O jornalista passa a confiar no político. Vê Costa e Silva assinar contrariado em dezembro de 1968 o AI-5, golpe final na democracia. Em maio de 1969, assume a Secretaria de Imprensa da Presidência da República, esperançoso no projeto de constitucionalização que o marechal empreende, apoiado no gênio jurídico do vice-presidente Pedro Aleixo. Mas a linha dura prevalece, a saúde do velho marechal baqueia, uma junta militar assume e em 30 de outubro de 1969 o general Emilio Garrastazu Médici assume a Presidência. Relata Chagas:
“Naquele fim de semana começaram os boatos. Costa e Silva estava mal ou morrera? Tratava-se de um golpe de estado? Permaneci sábado (31 de agosto) e domingo no Palácio e estive em casa para apenas algumas horas de sono. Os telefones não paravam. Jornalistas daqui e do exterior queriam a informação que apenas no domingo conseguiria confirmar e anunciar: acometido de trombose cerebral, o presidente estava temporariamente impedido de chefiar o governo. Aquela demora em declarar o óbvio, contudo, jamais me levara a supor que se tramava um dos mais execráveis golpes na crônica da República: o impedimento de um presidente para obstar a constitucionalização, mantendo-se a ditadura em sua forma mais abjeta, a de uma Junta Militar. Semanas mais tarde, sem recuperar a voz e os movimentos do lado direito, mas lúcido, percebendo tudo o que se passava à sua volta, Costa e Silva ouviria do comandante Peixoto uma das mais significativas perguntas da história recente do país: ‘O senhor queria assinar a reabertura do Congresso e a emenda constitucional acabando com o AI-5?’ As lágrimas jorrariam do rosto daquele inválido e emotivo presidente da República, já então atropelado por uma Junta Militar, que lhe usurpara o poder e com a qual jamais concordara.”

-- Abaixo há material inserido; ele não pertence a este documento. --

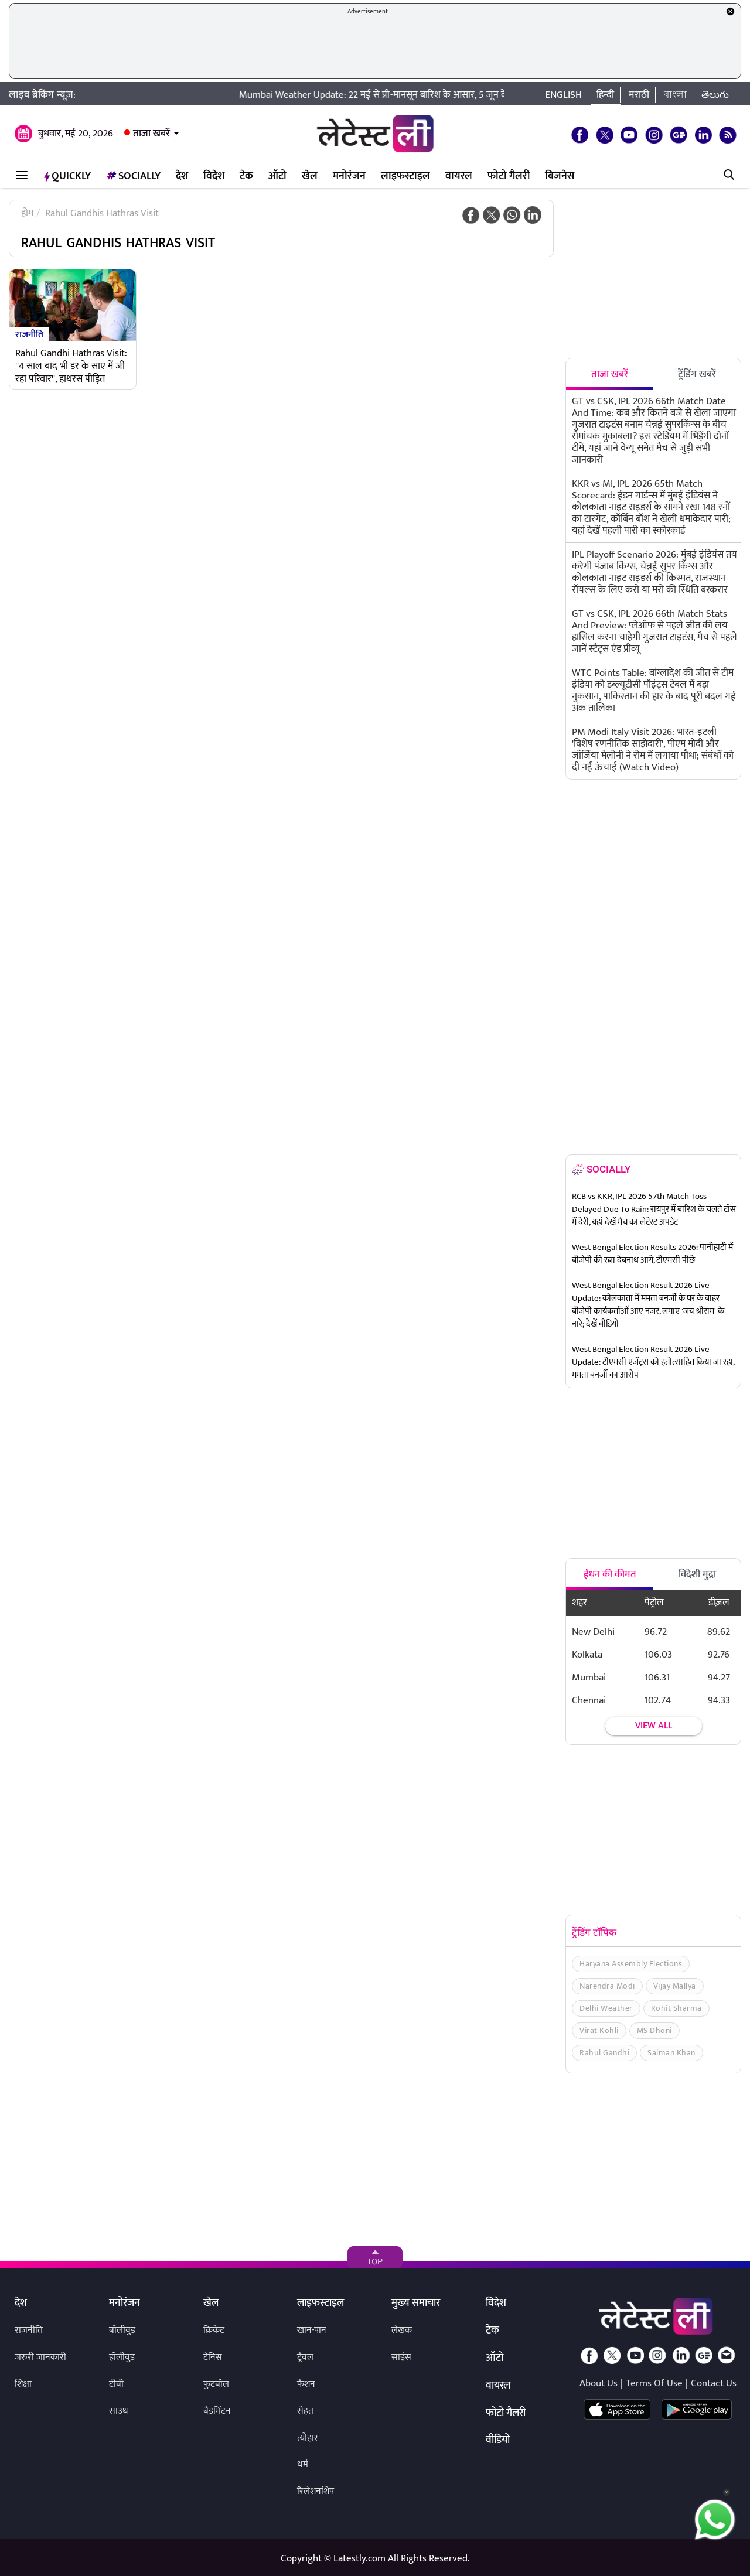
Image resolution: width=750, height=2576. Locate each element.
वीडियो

Chagas registrou aquele momento trágico, que o marcou para sempre, no livro 113 Dias de Angústia, proibido pela censura em 1970: “Eu vi o sorvete cair da mão da criança no momento exato em que ela ia levá-lo à boca. A consciência de que viver é muito perigoso tornou-se muito mais forte. Concluí que a gente tem que estar sempre resistindo. Não há trégua. No início eu tinha ilusões, achava que tudo ia melhorar. Em vinte ou trinta anos, a situação seria outra. A mágoa é comprovar que a vida da maioria do nosso povo continua muito difícil.”